Text segment -
■ ■ ■

Advanced Visualization Techniques

Learning Analytics — Week 4 (Required)

Author

Juliette Duthoit

Published

June 20, 2026

Learning objectives

By the end of this file, you will be able to:

Create a word cloud from text data and interpret frequency patterns
Build a heatmap to reveal patterns across two dimensions
Visualize a social network of student interactions using SNA
Reflect on when each visualization type is the most appropriate choice

When to use which advanced visualization

Visualization	Best for	Typical data source
Word cloud	Frequency of words in text	Survey responses, discussion posts, feedback
Heatmap	Patterns across two categories	Scores by subject + week, engagement by module + cohort
SNA plot	Relationships between individuals	Forum reply data, collaboration records

Before you run any code, read through the whole file once. Notice which dataset each part uses and make sure the file is in your data folder.

■ ■ ■

Information supplied -
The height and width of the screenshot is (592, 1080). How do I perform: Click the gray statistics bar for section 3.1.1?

■ ■ ■

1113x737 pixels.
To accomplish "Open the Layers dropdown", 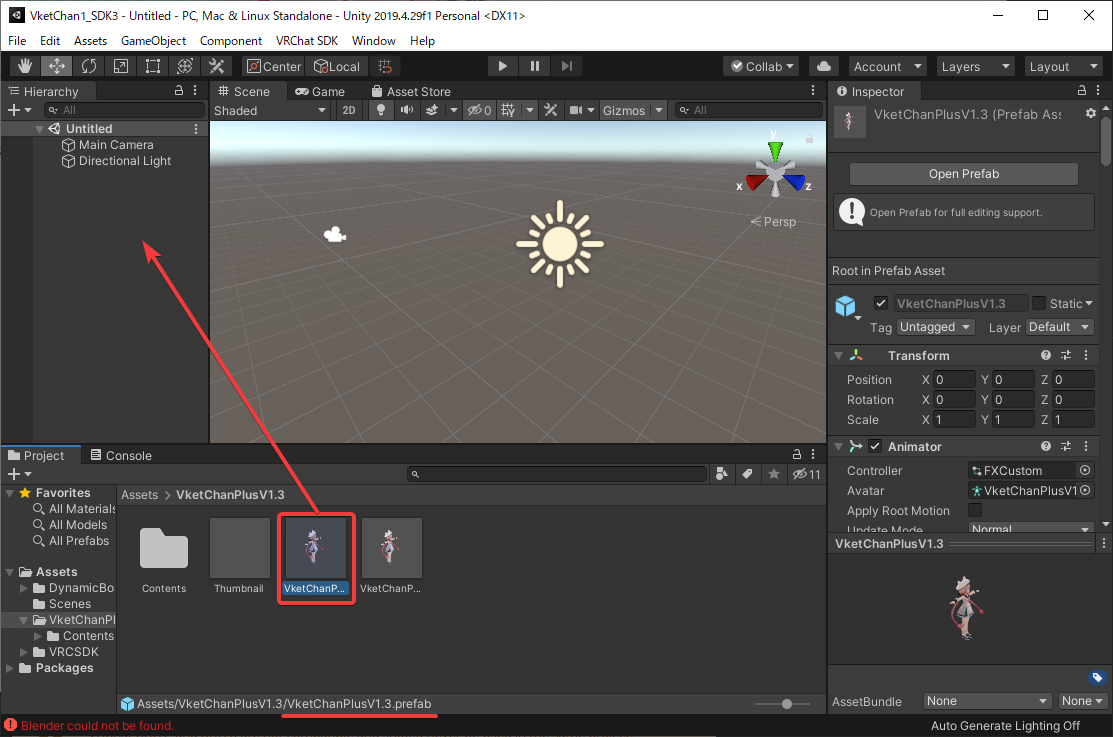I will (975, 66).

■ ■ ■

Set exercise A -
Reproduce the passage of the visualization lesson word for word, starting with "When to use" and going on through "your data folder.".
Set exercise B -
Carry on writing the advanced visualization lesson from the point where it currently ends.

Task result A -
When to use which advanced visualization

Visualization	Best for	Typical data source
Word cloud	Frequency of words in text	Survey responses, discussion posts, feedback
Heatmap	Patterns across two categories	Scores by subject + week, engagement by module + cohort
SNA plot	Relationships between individuals	Forum reply data, collaboration records

Before you run any code, read through the whole file once. Notice which dataset each part uses and make sure the file is in your data folder.

Task result B -
Part 1 · Word cloud

A word cloud visualizes how often words appear in a text — larger words appear more frequently. We will use the Handbook of Learning Analytics (2022), which has been converted to a plain text file.

Packages for this section

# Text mining packages
# install.packages(c("tm", "wordcloud")) if you get errors here
library(tm)
library(wordcloud)

Load the text data

# read.delim() reads a plain text file
# header = FALSE and stringsAsFactors = FALSE read it as raw text
la_text <- read.delim("data/Handbook of LA.txt",
                      header = FALSE,
                      stringsAsFactors = FALSE)

# Create a text corpus — a collection of text documents the tm package can process
doc <- Corpus(VectorSource(la_text))

head(doc)

<<SimpleCorpus>>
Metadata:  corpus specific: 1, document level (indexed): 0
Content:  documents: 1

Clean the text

Before generating the word cloud, we remove common words, punctuation, numbers, and other noise. This is called text preprocessing.

# Helper function: replace specific characters with a space
toSpace <- content_transformer(function(x, pattern) gsub(pattern, " ", x))

doc <- doc |>
  (\(d) {
    d <- tm_map(d, toSpace, "/")
    d <- tm_map(d, toSpace, "@")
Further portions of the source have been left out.